---- Provided records

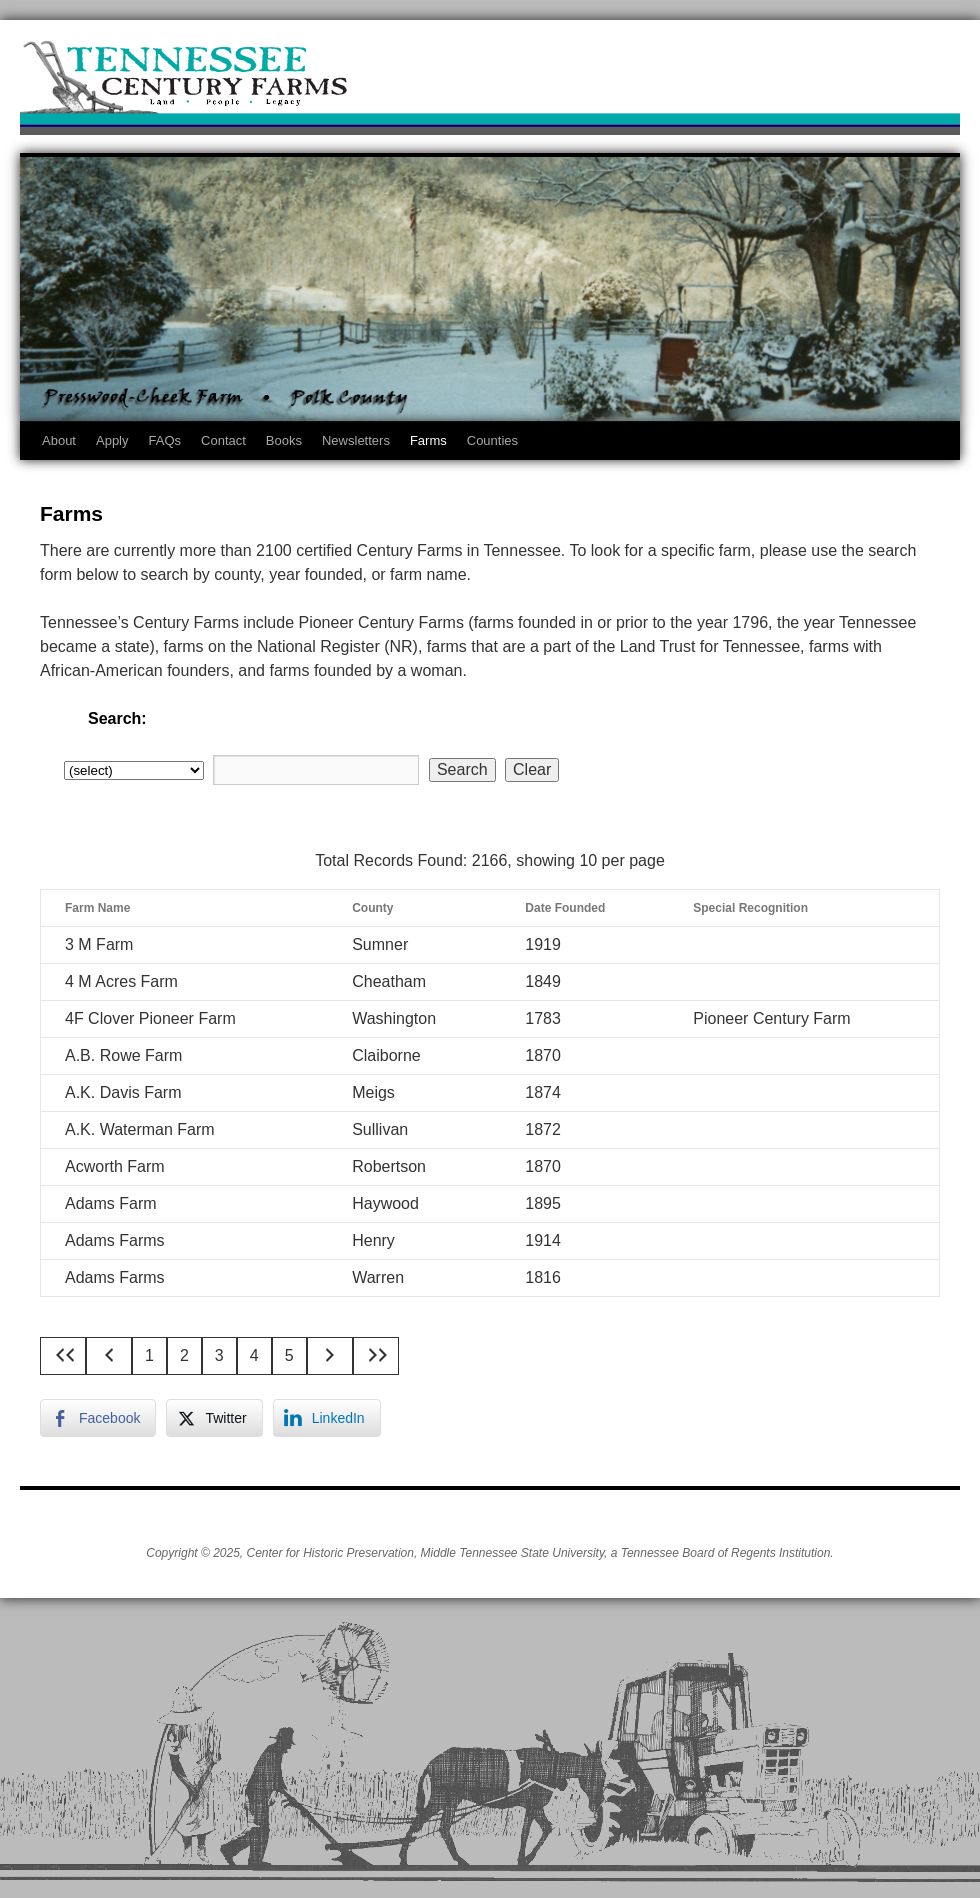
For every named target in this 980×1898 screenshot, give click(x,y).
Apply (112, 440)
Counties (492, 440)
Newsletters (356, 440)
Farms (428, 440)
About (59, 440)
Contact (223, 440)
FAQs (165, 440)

--------

Written instruction :: Locate each line in the records above that contains the word "named", and copy those lines.

Written answer ::
For every named target in this 980×1898 screenshot, give click(x,y).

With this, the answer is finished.